Mr McCready continues: ‘It has been a challenging year for everybody, particularly our customers, and – quite rightly – they were not focused on savings during the height of the pandemic.

‘But we have still managed to deliver savings to trusts of just under £65m for the year, excluding what we deliver to NHS England and NHS Improvement for the High-Cost Tariff Excluded Devices programme.’ Overall, Supply Chain has been able to save the NHS £250m in the last financial year (calculated using NHS Supply Chain’s trust savings methodology).

He says this is one of the areas where Supply Chain hopes to build back the goodwill of trusts. ‘When we first launched, many trusts didn’t recognise the savings and it took away some of the credibility. We have worked hard to create a system to measure savings that trusts understand and we have been working closely with some trusts to ensure it’s what they want.’

Supply Chain will also highlight its broader benefits to the NHS. ‘We probably undersold ourselves in the early days a bit by focusing on savings that were not recognised by some of the trusts. But they are also paying for quality assurance, delivery free of charge, and invoicing, all delivered through our central funding.

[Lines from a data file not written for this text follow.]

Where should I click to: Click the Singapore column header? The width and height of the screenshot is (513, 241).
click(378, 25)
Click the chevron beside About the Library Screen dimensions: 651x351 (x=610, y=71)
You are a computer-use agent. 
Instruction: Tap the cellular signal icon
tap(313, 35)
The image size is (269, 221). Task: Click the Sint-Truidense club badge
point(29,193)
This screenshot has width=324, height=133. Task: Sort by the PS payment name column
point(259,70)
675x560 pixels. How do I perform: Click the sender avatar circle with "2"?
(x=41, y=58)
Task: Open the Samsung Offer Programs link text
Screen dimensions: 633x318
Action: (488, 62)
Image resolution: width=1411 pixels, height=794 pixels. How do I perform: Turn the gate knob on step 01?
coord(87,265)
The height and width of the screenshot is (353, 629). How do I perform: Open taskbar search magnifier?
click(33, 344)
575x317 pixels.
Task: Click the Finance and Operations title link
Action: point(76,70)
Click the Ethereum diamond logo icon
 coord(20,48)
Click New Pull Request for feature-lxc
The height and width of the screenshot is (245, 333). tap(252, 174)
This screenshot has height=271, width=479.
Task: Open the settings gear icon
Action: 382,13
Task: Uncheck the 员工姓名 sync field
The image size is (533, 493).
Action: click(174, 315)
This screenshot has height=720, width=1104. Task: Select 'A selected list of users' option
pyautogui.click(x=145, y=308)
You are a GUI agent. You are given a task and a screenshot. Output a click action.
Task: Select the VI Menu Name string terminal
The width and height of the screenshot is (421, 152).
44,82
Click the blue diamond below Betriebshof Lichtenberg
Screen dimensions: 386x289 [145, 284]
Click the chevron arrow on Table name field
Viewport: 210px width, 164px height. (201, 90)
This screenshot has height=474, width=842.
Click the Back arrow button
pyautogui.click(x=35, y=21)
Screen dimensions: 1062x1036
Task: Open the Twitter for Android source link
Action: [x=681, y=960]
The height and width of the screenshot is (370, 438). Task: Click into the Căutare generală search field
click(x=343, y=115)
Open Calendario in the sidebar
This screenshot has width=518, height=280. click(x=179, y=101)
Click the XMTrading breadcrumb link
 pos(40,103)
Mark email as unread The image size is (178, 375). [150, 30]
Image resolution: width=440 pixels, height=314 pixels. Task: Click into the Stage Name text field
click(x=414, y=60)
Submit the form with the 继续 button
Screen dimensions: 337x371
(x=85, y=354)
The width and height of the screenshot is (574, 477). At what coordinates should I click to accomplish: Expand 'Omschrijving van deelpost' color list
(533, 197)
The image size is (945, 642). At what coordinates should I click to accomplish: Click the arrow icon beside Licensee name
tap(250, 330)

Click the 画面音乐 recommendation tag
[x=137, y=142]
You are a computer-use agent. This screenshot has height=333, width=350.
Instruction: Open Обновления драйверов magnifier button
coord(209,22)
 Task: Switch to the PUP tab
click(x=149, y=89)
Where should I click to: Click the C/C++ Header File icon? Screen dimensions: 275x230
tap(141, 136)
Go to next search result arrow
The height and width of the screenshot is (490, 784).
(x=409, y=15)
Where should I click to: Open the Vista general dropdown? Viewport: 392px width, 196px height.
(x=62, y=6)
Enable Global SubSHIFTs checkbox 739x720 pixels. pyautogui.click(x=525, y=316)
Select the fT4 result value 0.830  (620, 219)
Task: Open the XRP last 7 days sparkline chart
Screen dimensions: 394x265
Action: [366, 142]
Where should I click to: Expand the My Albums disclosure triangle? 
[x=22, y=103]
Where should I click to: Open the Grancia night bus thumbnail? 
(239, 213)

‘We want to be more open on costs and value, listen to our customers and adapt to make sure we are giving them what they want. This will be a key part of our business plan for the next year. Customers will be a part of everything. Our priorities have changed – it’s not just about savings, but resilience and system support. Our mission is to be efficient, safe, sustainable, and resilient.’

The advent of system working is a positive development for Supply Chain, Mr McCready says, and he wants the organisation to work closely with ICSs. ’You get incentives of scale and it’s easier to roll out best practice and ensure everybody has the same level of service and savings. It will change the way we work, and we are working hard to make good relationships with the ICSs. For us, it’s a chance to have deeper strategic relationships across an entire regional market and become more efficient.

‘It has been a difficult year, but we are proud of the part we’ve played in supporting the incredible national effort. We know how challenging it has been for our trusts and we are supporting them. Things aren’t going to get back to normal any time soon, but I am excited about the coming year. It’s a turning point for the business, as we help to make a real difference for the NHS.’

The Covid pandemic clearly affected Supply Chain, as it has all other parts of the health service, but as the NHS returns to something like pre-Covid normality, it now sees its role differently.